The Story
Why it exists.
The beginning
Profundum, the Polish independent house founded by Dominik Schneider, takes its name from the Latin for deep, and that is not marketing language. These are high-concentration extraits designed to confront rather than flatter. Martyr is the house's direct response to a single question: what does defiance smell like when stripped of metaphor? Schneider answers with an opening of metallic notes and black pepper that hits like cold air, refusing the expected softness of modern perfumery. The house operates quietly from Poland, building its reputation through concentration and confrontation rather than advertising campaigns.

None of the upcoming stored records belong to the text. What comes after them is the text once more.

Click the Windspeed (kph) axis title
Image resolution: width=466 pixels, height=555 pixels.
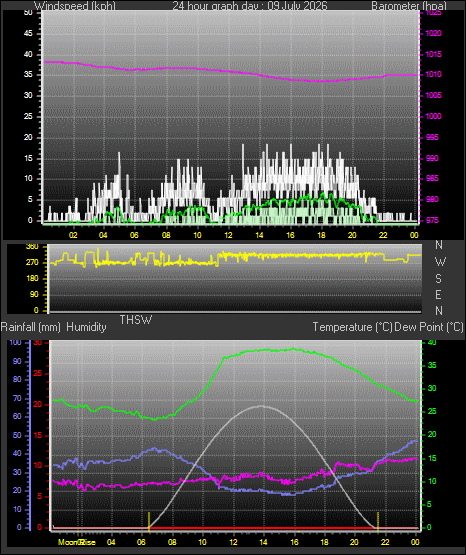click(x=75, y=6)
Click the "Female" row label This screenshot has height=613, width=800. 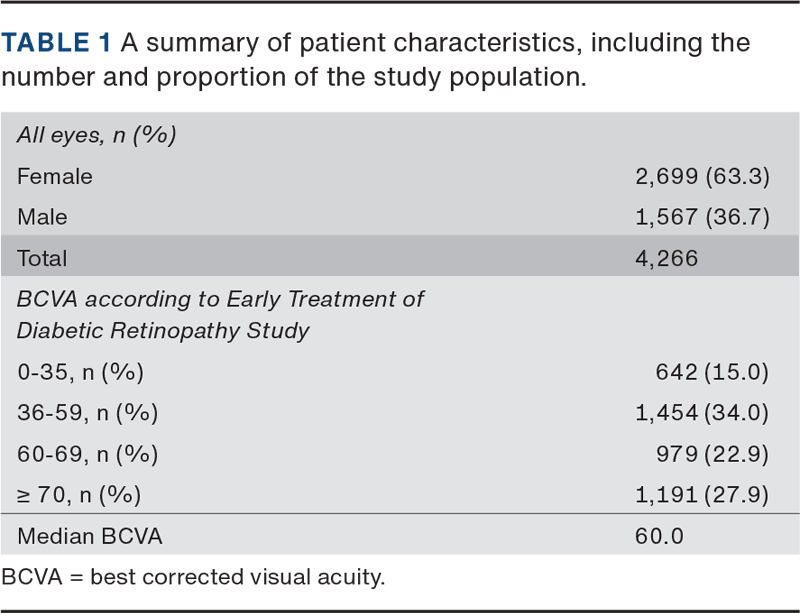point(55,176)
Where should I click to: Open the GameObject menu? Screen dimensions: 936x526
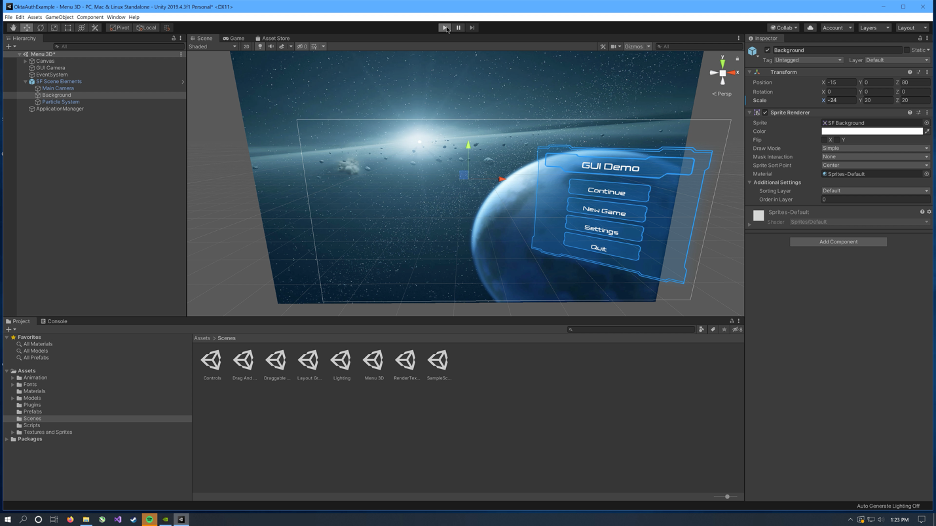tap(59, 17)
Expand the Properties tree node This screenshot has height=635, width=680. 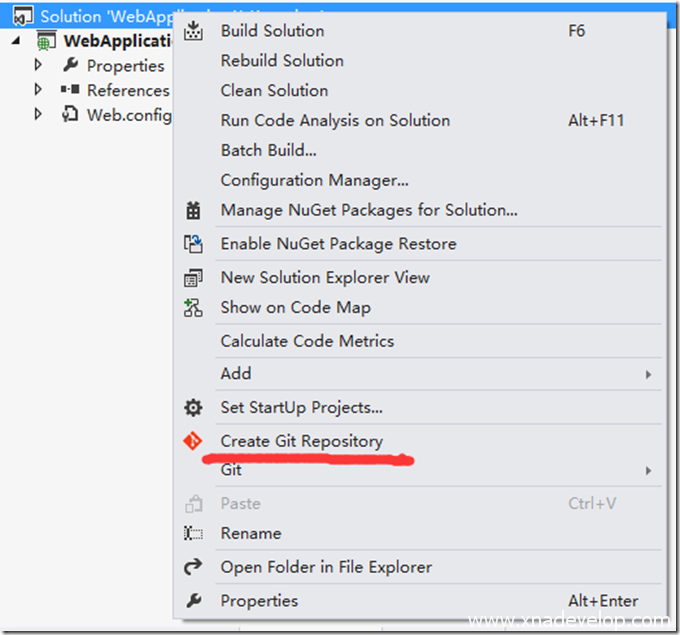[x=39, y=65]
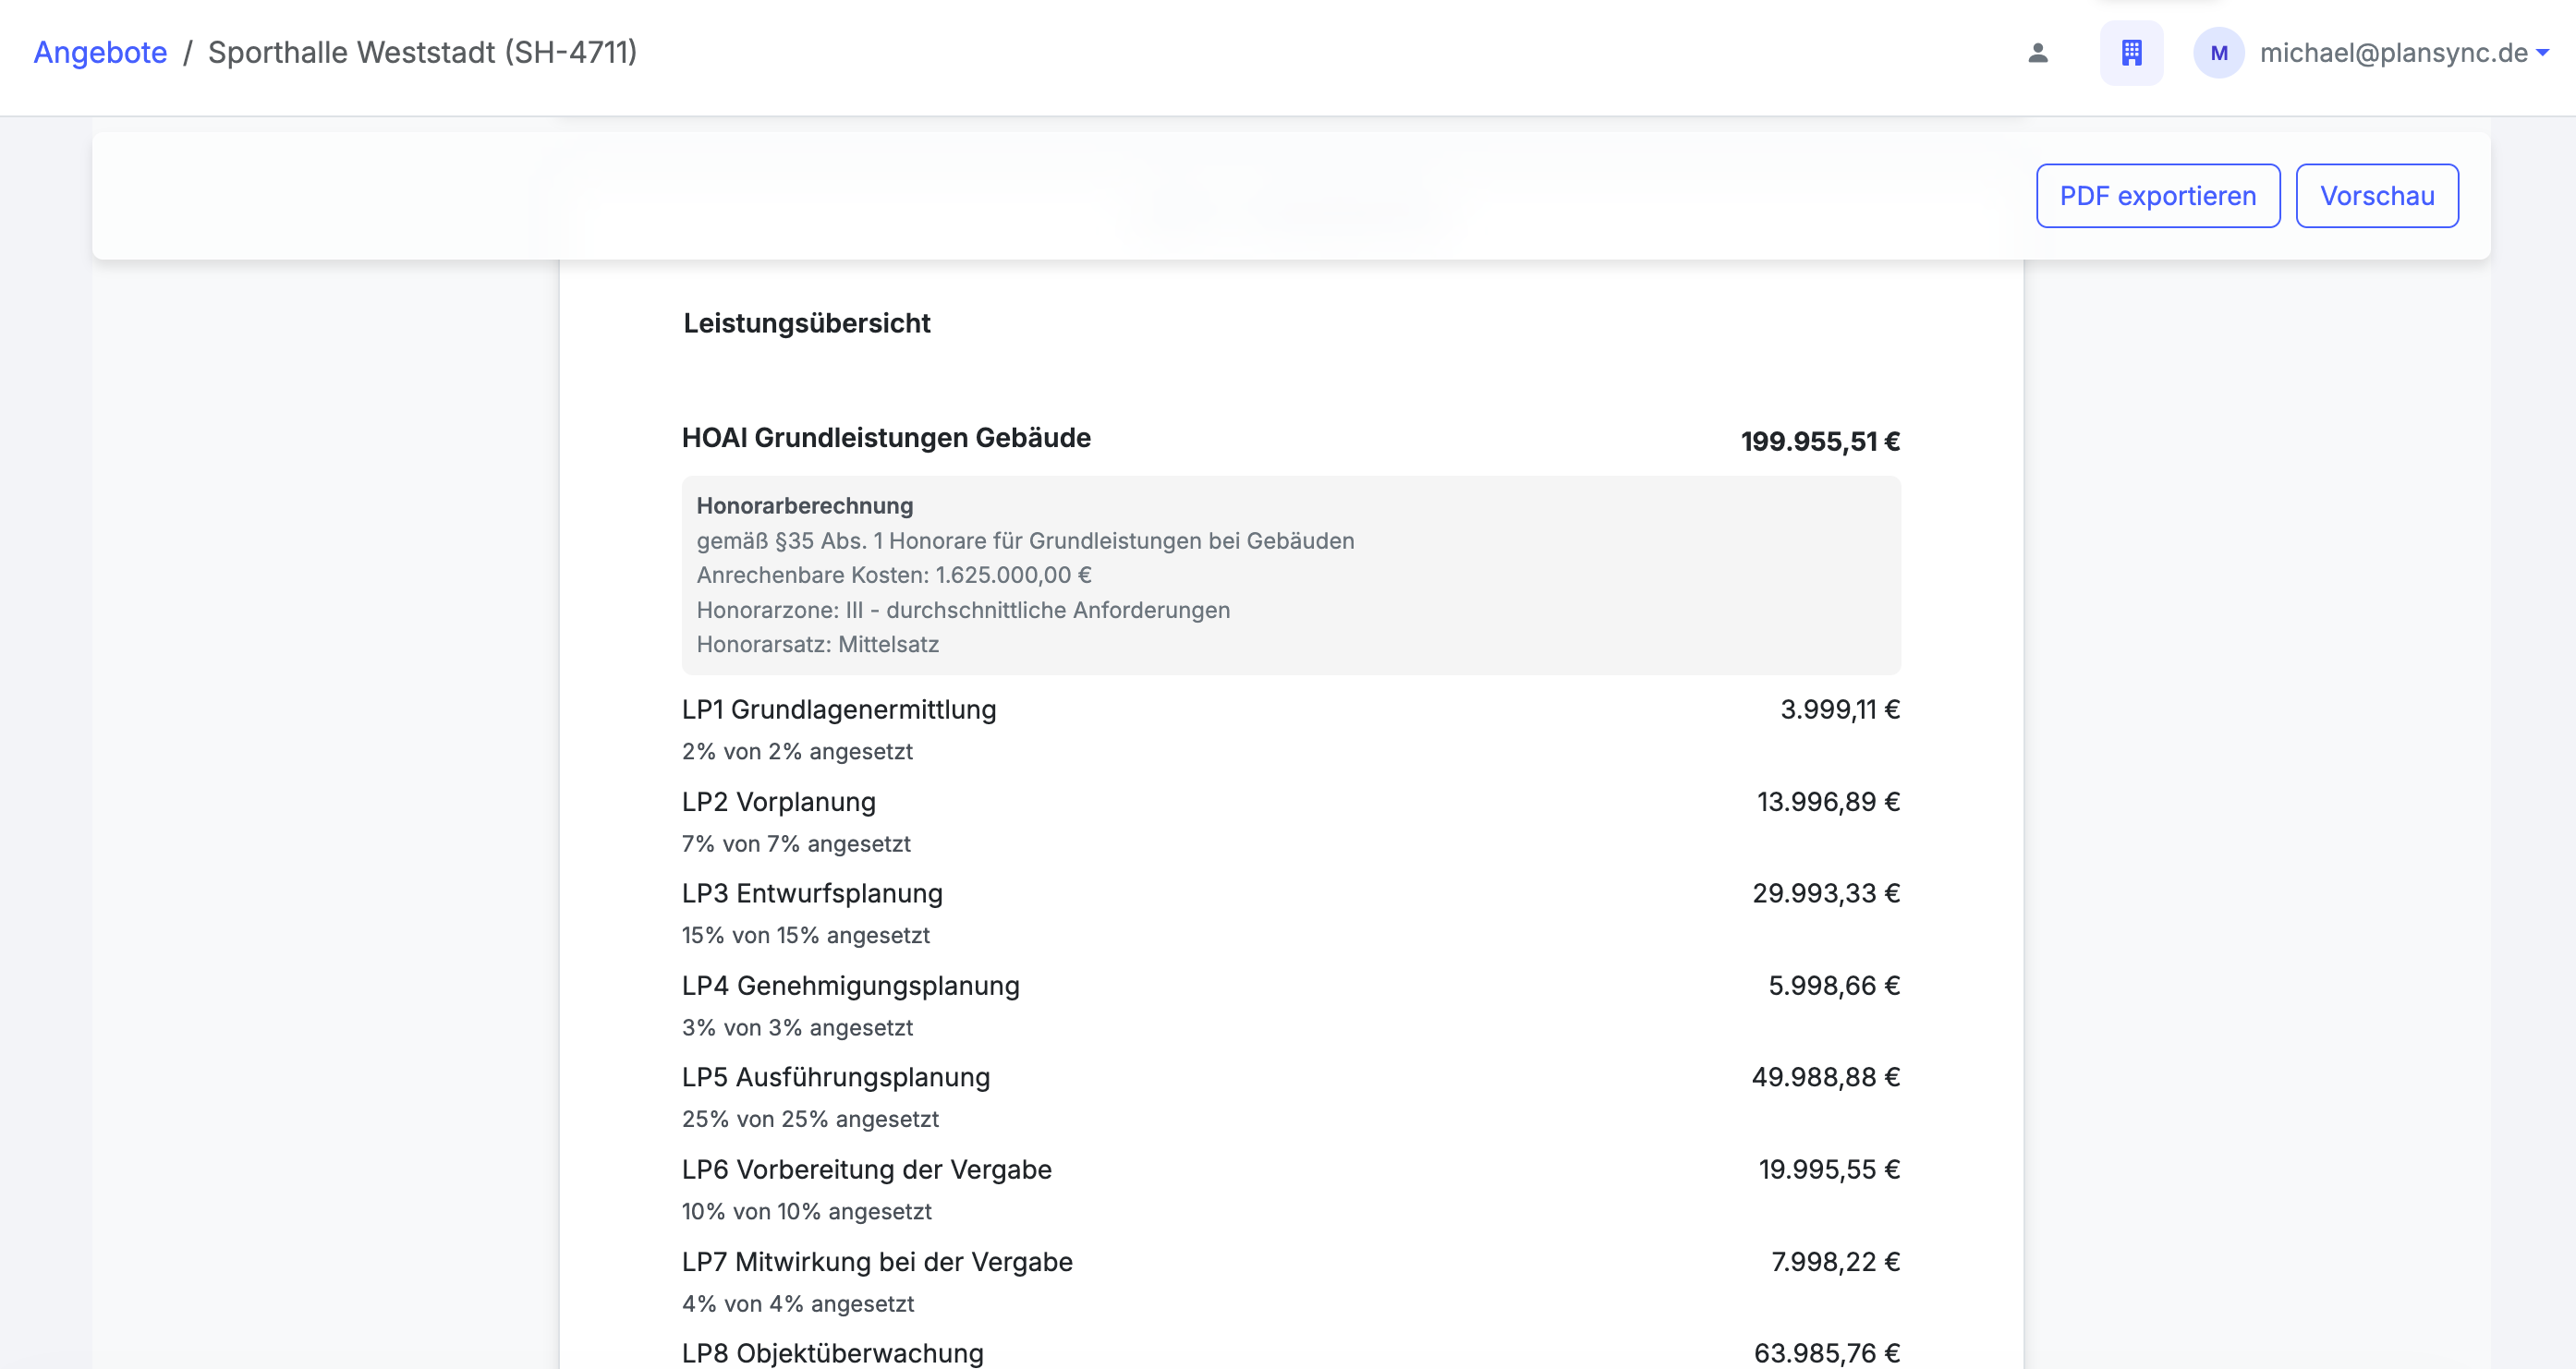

The note architecture of Martyr reflects a philosophy of escalation rather than introduction. Metallic notes and black pepper grab attention; pine needles and smoke hold it; patchouli, resinous notes, and oakmoss reward patience. This is not a fragrance that whispers. It is also not a fragrance that lies about what it is. The cryptomeria in the heart adds an unexpected aquatic dimension, a cold stream running through the middle of a burning forest, preventing the composition from becoming merely aggressive. Pairing with these notes means accepting their weight: leathers, smoke, woods, and mosses dominate, and anything lighter will read as dissonance.
The evolution
Martyr begins as a confrontation, opens as a forest fire, and settles as a forest floor. The progression from metallic sharpness to smoke-soaked pine to oakmoss-stained earth traces an arc that feels almost narrative. One moment the wearer is surrounded by cold, industrial air, the next by the heat and particulate of burning needles, finally by the damp, green darkness of old-growth woodland. Each phase names itself clearly: pepper announces, leather endures, patchouli remembers. The journey is not subtle, but it is coherent, each stage building on what came before without contradicting it.
Cultural impact
Limited to 200 bottles, Martyr entered the niche fragrance scene during a period of renewed interest in dark, smoke-forward compositions. Profundum's 2025 debut collection marks Poland's emergence as a serious contender in the independent perfumery landscape, challenging the dominance of established markets like France and Italy. The use of ash and black pepper within a metallic framework resonates with contemporary fascination for industrial aesthetics and olfactory narratives that explore the interplay between destruction and refinement.